Saved entries
[Start of Attachment]
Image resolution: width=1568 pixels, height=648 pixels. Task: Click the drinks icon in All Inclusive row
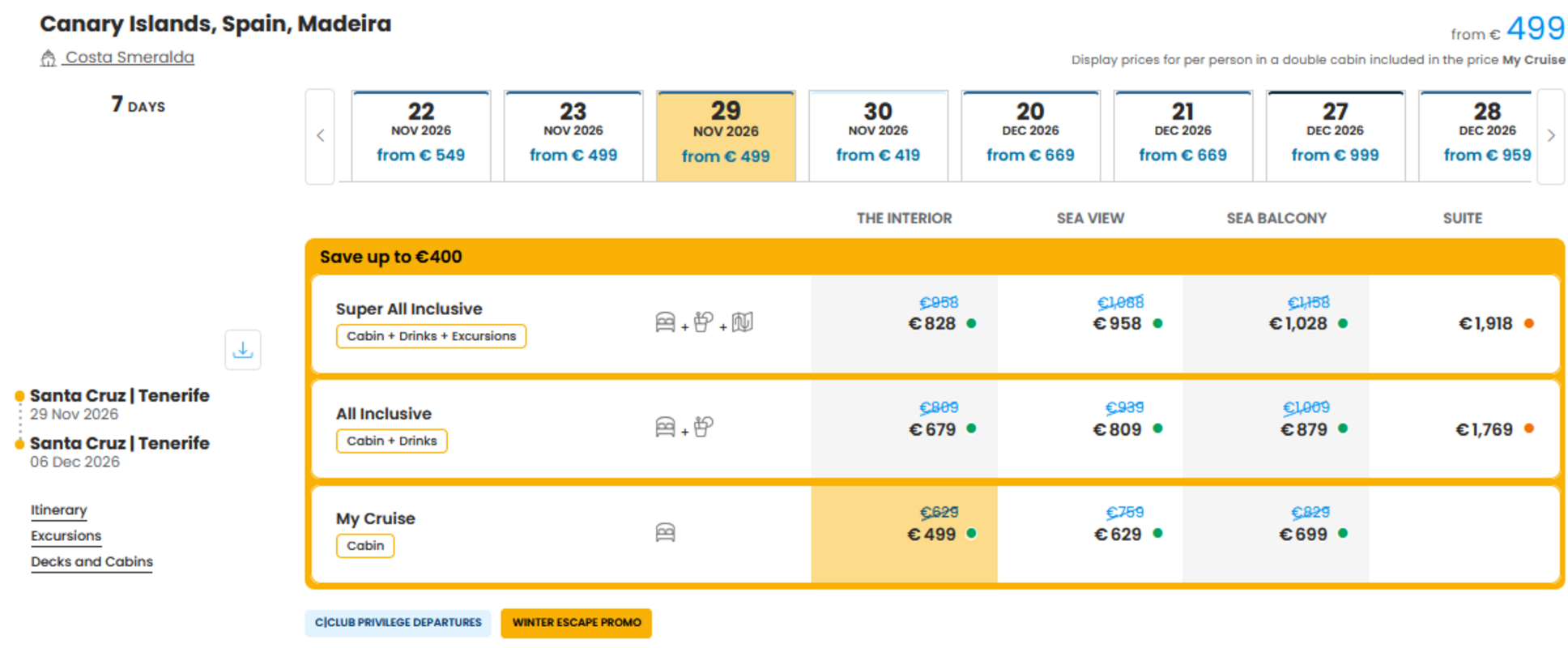704,426
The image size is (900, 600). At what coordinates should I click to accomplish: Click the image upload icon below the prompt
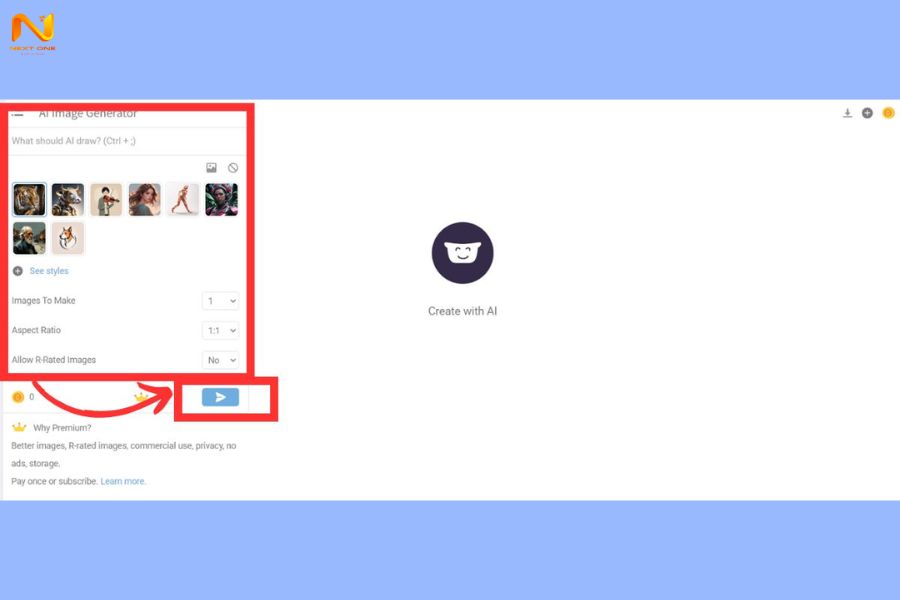[x=211, y=168]
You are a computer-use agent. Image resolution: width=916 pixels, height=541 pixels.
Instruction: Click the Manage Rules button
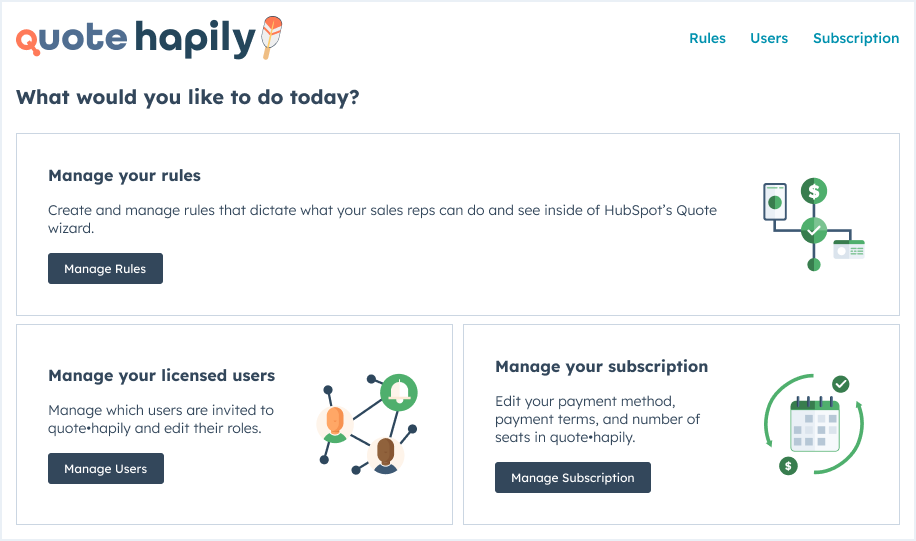[x=105, y=269]
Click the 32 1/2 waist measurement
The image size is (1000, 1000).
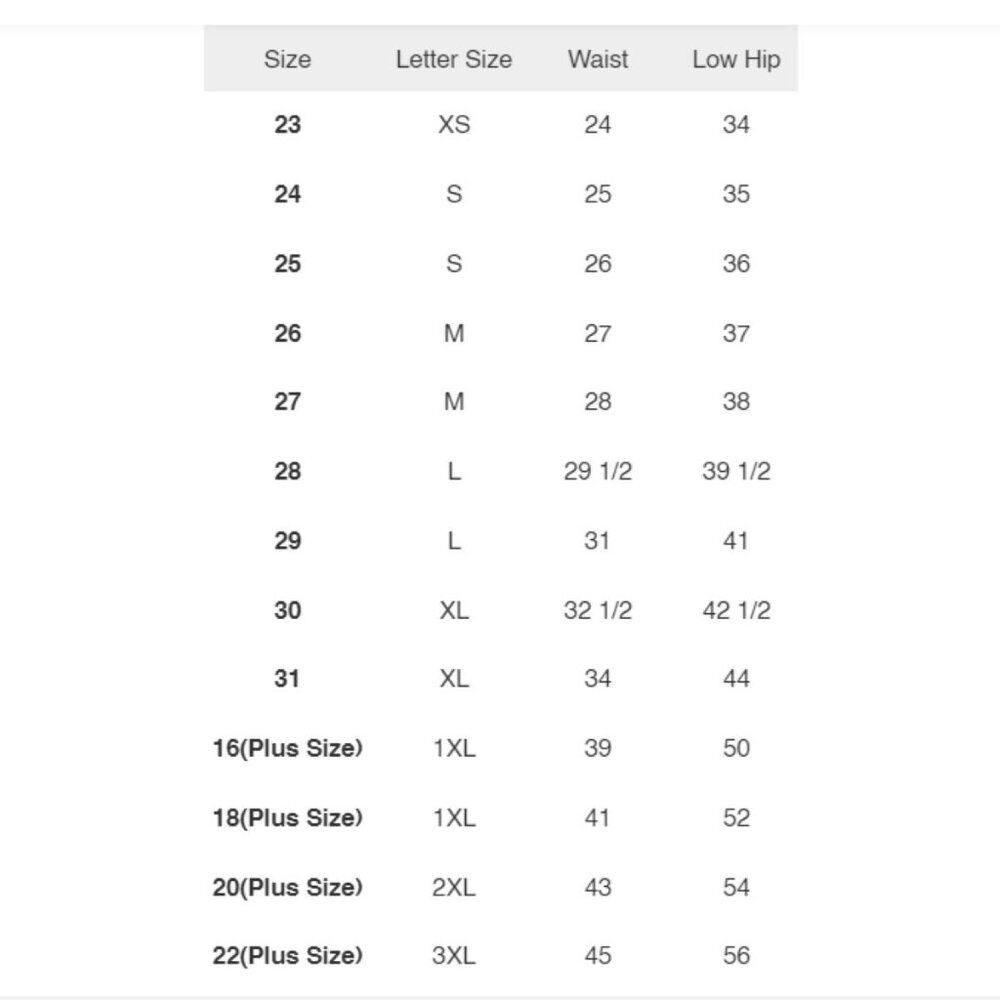coord(598,610)
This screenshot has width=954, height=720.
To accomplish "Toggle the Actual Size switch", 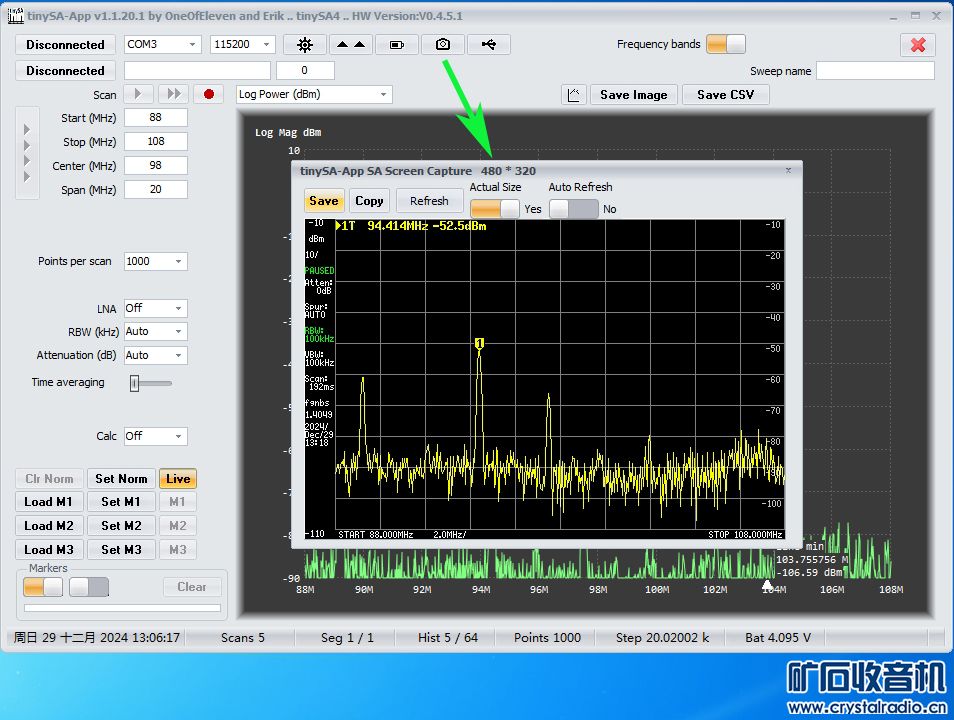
[End of Attachment]
*AIM OF THE TASK*
Word for word, repeat each line of the records, and leave every image out.

*ANSWER*
Image resolution: width=1568 pixels, height=648 pixels. Task: Click the drinks icon in All Inclusive row
704,426
The image size is (900, 600). At what coordinates should I click to accomplish: Click the image upload icon below the prompt
[x=211, y=168]
You are a computer-use agent. Image resolution: width=916 pixels, height=541 pixels.
Instruction: Click the Manage Rules button
[x=105, y=269]
Click the 32 1/2 waist measurement
The image size is (1000, 1000).
coord(598,610)
This screenshot has width=954, height=720.
To accomplish "Toggle the Actual Size switch", 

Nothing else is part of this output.